--- YOUR ASSIGNMENT ---
Only the lines from the one containing "The width and" to the end of the records belong in the copy. Reproduce them word for word and drop the pictures.

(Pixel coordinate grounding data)

↓

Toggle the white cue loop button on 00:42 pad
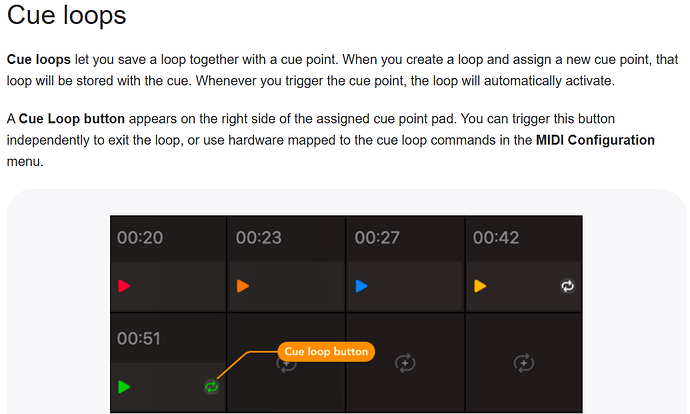The image size is (690, 414). coord(567,286)
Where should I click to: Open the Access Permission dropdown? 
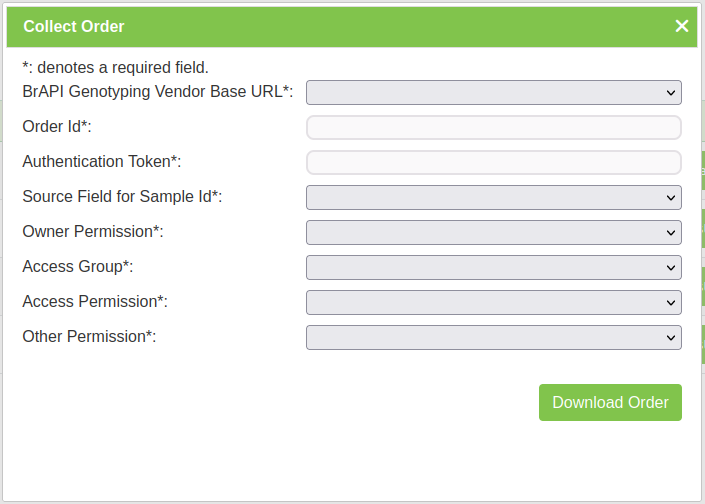pyautogui.click(x=493, y=302)
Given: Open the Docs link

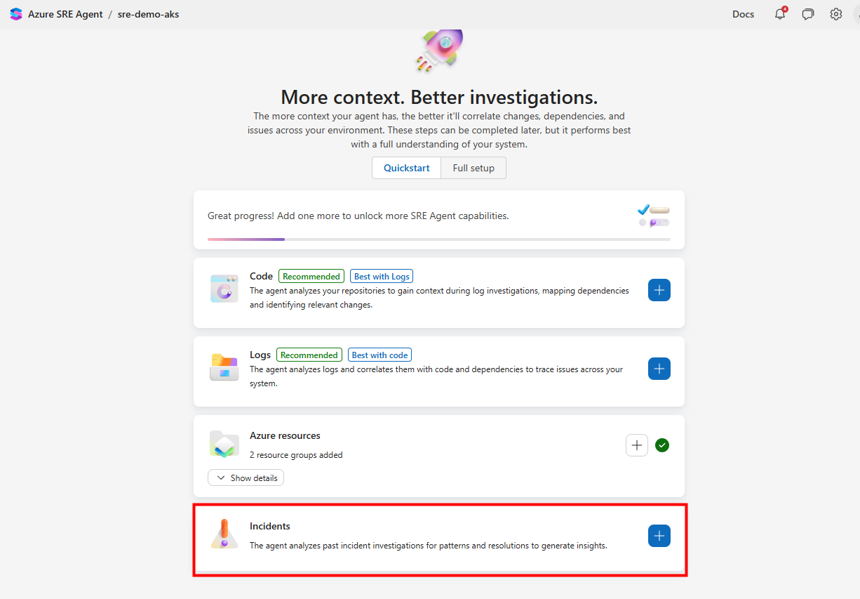Looking at the screenshot, I should tap(743, 14).
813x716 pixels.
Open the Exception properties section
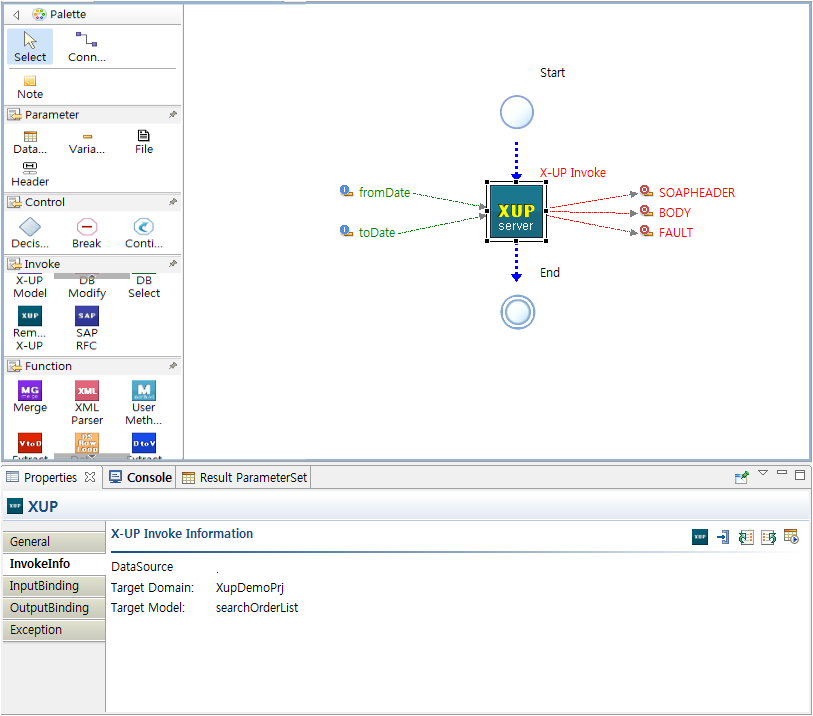coord(36,630)
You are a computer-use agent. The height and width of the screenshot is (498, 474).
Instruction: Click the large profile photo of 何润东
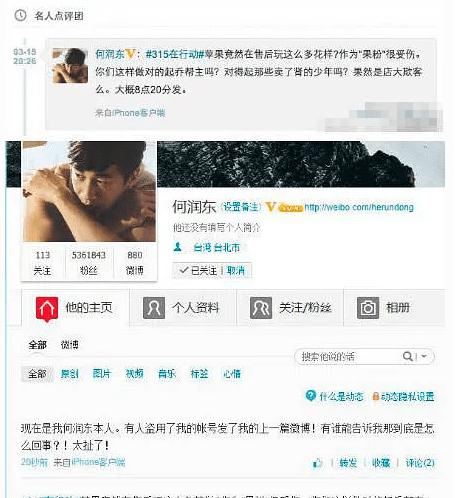coord(89,191)
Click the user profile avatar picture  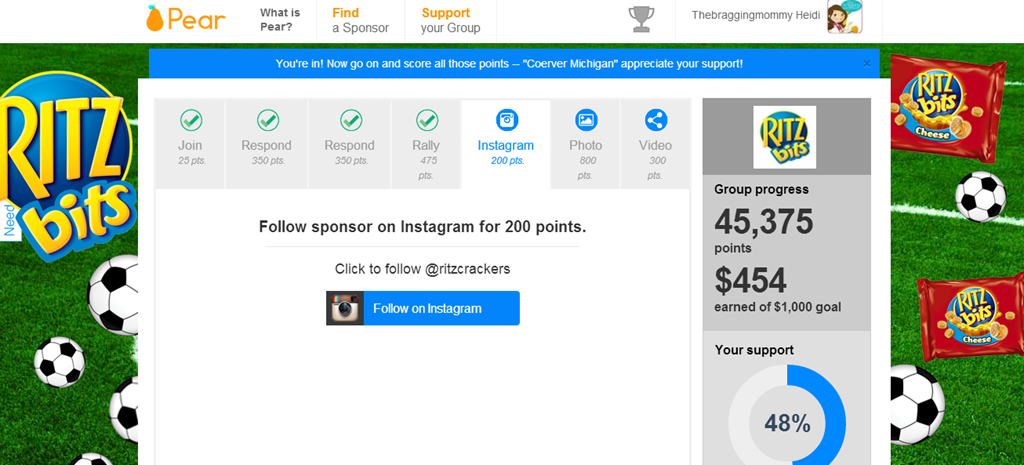(844, 18)
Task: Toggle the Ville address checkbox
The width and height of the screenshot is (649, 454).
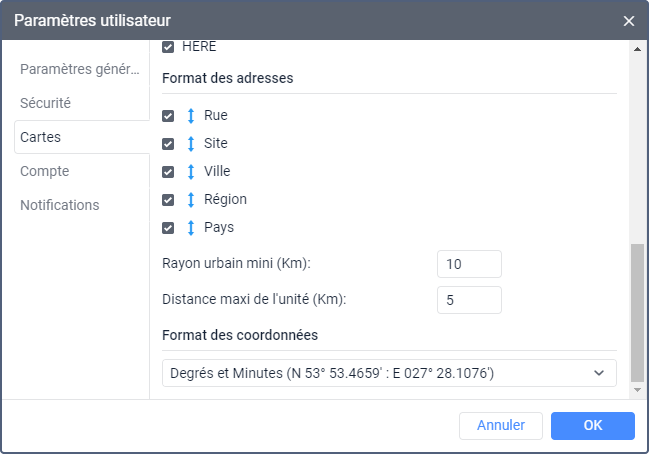Action: [x=168, y=172]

↑

--- RESPONSE TO THIS TASK ---
The width and height of the screenshot is (649, 454).
Action: [x=168, y=172]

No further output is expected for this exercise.